Ужас и смятение охватили Феодосью. Сказать сейчас, перед Богом в святых стенах, что готова она отдать Ему сына? А что, как заберет, обрадовавшись? Сказать, что не столь сильна ее любовь к Нему, чтобы пожертвовать сыночком? Не разгневается ли тогда Господь и, от обиды за безверие, не покарает ли, разразив громом небесным Агеюшку, наслав на него напасти? О, Господи!

— Кого Господь сильнее всего любит, того Он сильнее всего испытывает, — грозно напомнил отец Логгин. — Он отдал своего сына на смерть на кресте, потому что любит тебя, Феодосья. А ты?.. Отдашь ли ты Ему своего сына?

— Анясь… — пролепетал Агеюшка. — Анясь…

— Отдам… — мертвым голосом произнесла Феодосья.

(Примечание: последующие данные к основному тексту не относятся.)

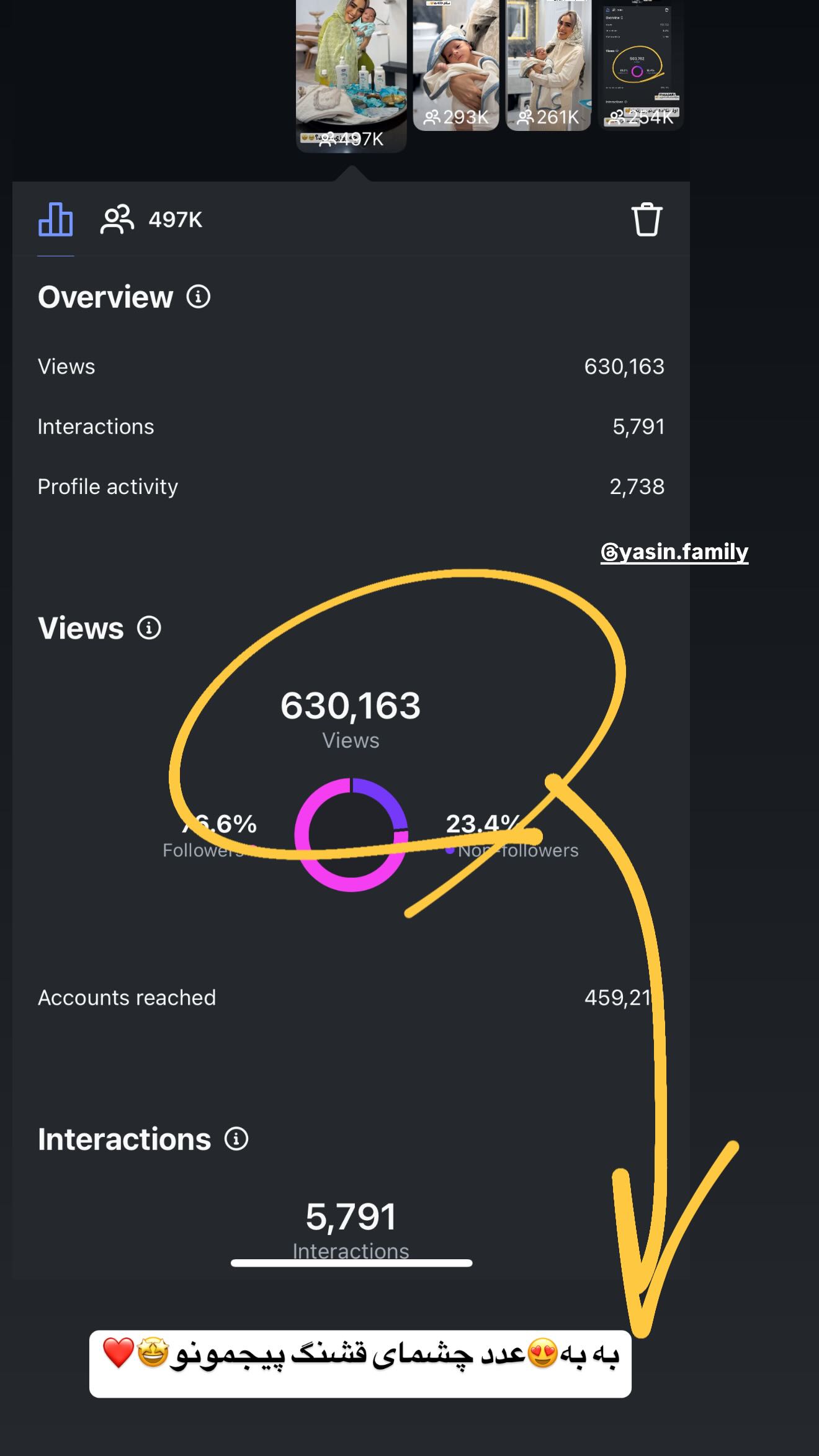The height and width of the screenshot is (1456, 819).
Task: Tap the Accounts reached row
Action: [x=351, y=997]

— Добро, — благосклонно сказал отец Логгин.

Но ретивое в его душе не унималось. Он вдруг вновь встрепенулся:

— Что, терзает тебя еще демон похоти?

— Терзает, отче, — едва слышно призналась Феодосья. — Во сне. Уж аз на постном ложе сплю, под голову вместо взголовья солому кладу, чтоб тело не нежить, молитву читаю трижды за ночь. Но иной раз присонмятся ласки… Грешна, батюшка!

— Во сне истицаешь похотью?! — гневно вскрикнул батюшка. — Так это сам дьявол совокупляется с тобой!

— Что же мне делать, отец мой? Как унять сей телесный недуг?

— Вырвать саму похоть из лядвий своих! — возопил отец Логгин. И испуганно ощупал через рясу свой собственный уд: на месте ли?

— Вырвать?! — дрожащим голосом промолвила Феодосья.

Она лихорадочно сжала сына. Жертвы во имя любви не миновать: Он должен взять дар ценный. Но, что есть у нее, Феодосии, кроме сына и своего тела, что принял бы Господь жертвенным агнецом? И вдруг, словно открылась перед ней суть веры, Феодосья вскричала:

— Господи, поверишь ли в любовь мою, коли очищу тело свое от мерзости, что стала оружием сатаны? Будет ли Тебе облегчение?

— Истинно, будет, — подхлестывая устремление Феодосии, подтвердил отец Логгин. — Коли все жены избавились бы от источника похоти в своем теле, насколько легче Ему стало бы бороться с Сатаной!

— Исполню сие! — твердо сказала Феодосия. — Благословите, отче.

Из церкви Феодосия вышла в беспамятной отчаянной готовности к жертве. Она быстро шла напрямик к дому, не ощущая тяжести Агейки на руках, не чувствуя в босых ногах уколов сжатой стерни. Воздух дрожал и толокся бесцветной крупой, горький пот застилал глаза, и благовестом колотилось сердце, мучимое любовью.

— Феодосьюшка, пришла, — встретила сродственницу в воротах Матрена. — Давай-ка чадо-то. Феодосья, да ты чего вцепилась в парня-то? Ишь, вцепилась, как рак. Да чего с тобой?